There are numerous discussions in countries like Canada and the U.K. with regard to what 21st-century multiculturalism looks like. I think there are certain elements of how we approach diversity within our communities, how we promote integration and the notion of maintaining one's identity while adhering to an overarching set of core national values. I think these are aspects of how we conduct ourselves here as Canadians that could certainly be looked at.

In order to deal with the issue of second-generation radicalization, I think we have to look into these situations and ask ourselves why there are elements within certain communities that don't seem to have the attachment to Canada that perhaps their ancestors did when they arrived here.
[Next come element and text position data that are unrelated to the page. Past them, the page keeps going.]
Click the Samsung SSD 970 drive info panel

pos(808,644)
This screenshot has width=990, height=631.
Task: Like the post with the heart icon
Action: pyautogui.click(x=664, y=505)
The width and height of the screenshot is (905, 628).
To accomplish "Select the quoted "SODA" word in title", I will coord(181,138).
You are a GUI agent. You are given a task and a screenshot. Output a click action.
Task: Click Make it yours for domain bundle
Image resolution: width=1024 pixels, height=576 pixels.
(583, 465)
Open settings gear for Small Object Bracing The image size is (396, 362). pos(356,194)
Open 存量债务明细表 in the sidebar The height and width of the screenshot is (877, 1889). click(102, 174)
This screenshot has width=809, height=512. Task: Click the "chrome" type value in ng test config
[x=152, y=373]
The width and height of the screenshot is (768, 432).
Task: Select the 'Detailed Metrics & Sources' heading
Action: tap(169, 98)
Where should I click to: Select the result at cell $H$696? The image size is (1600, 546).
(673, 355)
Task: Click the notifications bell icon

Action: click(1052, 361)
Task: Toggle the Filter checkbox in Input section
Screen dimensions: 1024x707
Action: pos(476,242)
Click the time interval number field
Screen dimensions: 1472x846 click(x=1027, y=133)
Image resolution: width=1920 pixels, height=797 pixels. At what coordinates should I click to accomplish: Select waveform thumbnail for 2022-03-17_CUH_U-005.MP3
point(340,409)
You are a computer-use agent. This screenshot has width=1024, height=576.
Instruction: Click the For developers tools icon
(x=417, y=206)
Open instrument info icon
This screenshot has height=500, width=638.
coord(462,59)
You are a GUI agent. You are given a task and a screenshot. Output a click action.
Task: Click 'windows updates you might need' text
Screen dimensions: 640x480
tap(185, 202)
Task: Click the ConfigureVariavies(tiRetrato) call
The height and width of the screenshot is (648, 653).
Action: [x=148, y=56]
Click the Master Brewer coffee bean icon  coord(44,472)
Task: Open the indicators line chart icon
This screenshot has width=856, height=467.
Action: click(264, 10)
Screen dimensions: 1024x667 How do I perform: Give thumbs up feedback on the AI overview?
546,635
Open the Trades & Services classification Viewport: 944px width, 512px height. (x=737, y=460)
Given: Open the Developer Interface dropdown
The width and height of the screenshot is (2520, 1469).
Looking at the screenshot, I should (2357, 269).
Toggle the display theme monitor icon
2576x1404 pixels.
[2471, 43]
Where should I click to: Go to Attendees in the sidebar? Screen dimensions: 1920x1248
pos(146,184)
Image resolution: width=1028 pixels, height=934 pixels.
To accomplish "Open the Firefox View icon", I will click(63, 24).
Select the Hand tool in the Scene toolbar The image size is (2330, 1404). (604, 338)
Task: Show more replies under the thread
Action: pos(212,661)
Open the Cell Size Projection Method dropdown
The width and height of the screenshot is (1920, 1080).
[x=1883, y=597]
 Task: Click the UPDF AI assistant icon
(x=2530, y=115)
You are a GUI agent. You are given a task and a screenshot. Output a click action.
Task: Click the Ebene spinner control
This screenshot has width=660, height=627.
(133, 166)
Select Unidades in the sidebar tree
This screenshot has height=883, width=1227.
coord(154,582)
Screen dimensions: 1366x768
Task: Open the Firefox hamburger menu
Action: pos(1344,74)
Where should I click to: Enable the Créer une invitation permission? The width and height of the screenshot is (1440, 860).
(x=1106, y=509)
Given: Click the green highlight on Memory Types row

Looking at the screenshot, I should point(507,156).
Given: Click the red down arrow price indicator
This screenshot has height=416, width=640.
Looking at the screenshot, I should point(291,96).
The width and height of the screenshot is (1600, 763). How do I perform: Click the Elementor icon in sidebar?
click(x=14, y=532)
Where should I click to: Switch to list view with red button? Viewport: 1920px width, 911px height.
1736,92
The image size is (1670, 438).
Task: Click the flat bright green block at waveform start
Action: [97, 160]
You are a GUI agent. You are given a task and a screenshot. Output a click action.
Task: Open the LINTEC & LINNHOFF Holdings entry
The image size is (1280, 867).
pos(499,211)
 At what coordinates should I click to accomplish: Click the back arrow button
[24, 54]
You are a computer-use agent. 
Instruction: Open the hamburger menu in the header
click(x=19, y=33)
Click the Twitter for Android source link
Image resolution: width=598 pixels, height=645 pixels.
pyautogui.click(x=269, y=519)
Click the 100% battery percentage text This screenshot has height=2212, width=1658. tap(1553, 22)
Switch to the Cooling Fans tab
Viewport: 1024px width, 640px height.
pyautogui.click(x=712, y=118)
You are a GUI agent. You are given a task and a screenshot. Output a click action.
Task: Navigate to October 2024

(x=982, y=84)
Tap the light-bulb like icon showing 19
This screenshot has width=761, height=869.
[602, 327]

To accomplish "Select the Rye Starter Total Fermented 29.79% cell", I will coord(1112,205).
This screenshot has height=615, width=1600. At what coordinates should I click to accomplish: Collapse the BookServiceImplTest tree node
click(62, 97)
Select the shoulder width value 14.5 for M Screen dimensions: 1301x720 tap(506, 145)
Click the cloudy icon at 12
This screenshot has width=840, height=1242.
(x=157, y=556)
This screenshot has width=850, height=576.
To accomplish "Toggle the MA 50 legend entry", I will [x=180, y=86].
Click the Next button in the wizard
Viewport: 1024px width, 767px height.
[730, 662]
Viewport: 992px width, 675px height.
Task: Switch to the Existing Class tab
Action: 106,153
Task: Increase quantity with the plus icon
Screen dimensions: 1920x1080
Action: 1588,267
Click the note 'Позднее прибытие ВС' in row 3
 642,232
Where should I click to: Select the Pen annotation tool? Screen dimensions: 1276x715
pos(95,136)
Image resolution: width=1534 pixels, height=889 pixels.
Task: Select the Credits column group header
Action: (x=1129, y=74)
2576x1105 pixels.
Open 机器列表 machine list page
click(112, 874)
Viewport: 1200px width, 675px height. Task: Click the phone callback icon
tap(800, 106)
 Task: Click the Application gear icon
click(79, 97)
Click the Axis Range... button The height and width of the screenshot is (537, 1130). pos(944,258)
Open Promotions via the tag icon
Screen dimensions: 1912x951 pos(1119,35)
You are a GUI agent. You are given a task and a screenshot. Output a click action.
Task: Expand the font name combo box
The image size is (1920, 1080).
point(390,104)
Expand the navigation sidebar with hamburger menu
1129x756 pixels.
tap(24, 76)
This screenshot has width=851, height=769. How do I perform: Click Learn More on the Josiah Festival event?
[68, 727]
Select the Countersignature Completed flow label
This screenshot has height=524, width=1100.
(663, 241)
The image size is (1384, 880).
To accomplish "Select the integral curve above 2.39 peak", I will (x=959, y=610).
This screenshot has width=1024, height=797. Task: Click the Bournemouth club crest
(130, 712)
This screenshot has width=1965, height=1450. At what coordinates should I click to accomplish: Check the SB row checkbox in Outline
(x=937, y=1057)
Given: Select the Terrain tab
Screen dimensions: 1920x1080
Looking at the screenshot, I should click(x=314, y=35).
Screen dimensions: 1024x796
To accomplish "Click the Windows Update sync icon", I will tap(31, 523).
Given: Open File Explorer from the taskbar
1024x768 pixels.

So these kinds of socio-economic components of the situation need to be looked at, but at heart, terrorism is a criminal act, and we need the authority and the power to interdict it, and unfortunately, if something happens, to make sure the perpetrators are caught and punished.

10:40 a.m.

Bloc

Maria Mourani Bloc Ahuntsic, QC

Do you also believe there needs to be more justice on a global scale? Should we work towards the resolution of certain conflicts throughout the world, mainly in the Middle East?

10:40 a.m.

Director, Government Relations and International Affairs, Canadian Jewish Congress

Eric Vernon

I think it's a bit of a red herring to suggest that a lack of justice is at the heart of terrorism. Certainly if you take a look at the people involved with the 9/11 attacks, they were not people coming out of abject poverty. Certainly we're all in favour of justice and the promotion of human rights for all peoples, but I don't think this notion of root causes for terrorism can take away the fact that there are people out there with evil agendas. We need the powers to make sure, first of all, that they're put out of business altogether—because these are people who are associated with values that are completely antithetical to our way of life—but certainly to make sure that we here in Canada are protected from the ravages of these attacks.

10:40 a.m.

Bloc

Maria Mourani Bloc Ahuntsic, QC

Do you think torture is a good thing? Are you in favour of torture?

10:40 a.m.

Director, Government Relations and International Affairs, Canadian Jewish Congress

Eric Vernon

One certainly can't be in favour of torture.

10:40 a.m.

Bloc

Maria Mourani Bloc Ahuntsic, QC

Do you believe an agency like CSIS, or any other agency, is entitled to use torture to obtain information?

10:40 a.m.

Director, Government Relations and International Affairs, Canadian Jewish Congress

10:40 a.m.

Bloc

Maria Mourani Bloc Ahuntsic, QC

Very well. Do you think the fact that CSIS used information obtained through torture is a sign of competence?

10:45 a.m.

Director, Government Relations and International Affairs, Canadian Jewish Congress

Eric Vernon

I wouldn't say it's a sign of competence or incompetence. I would say it is a sign that perhaps there were some individuals who exceeded their mandate or perhaps were overzealous in pursuit of important intelligence.

10:45 a.m.

Bloc

Maria Mourani Bloc Ahuntsic, QC

In the Omar Khadr case, you might have seen footage of his interrogation in Guantánamo Bay. He is a minor, a child. No matter what crime he was being accused of, would you say that the attitude of CSIS officers was acceptable?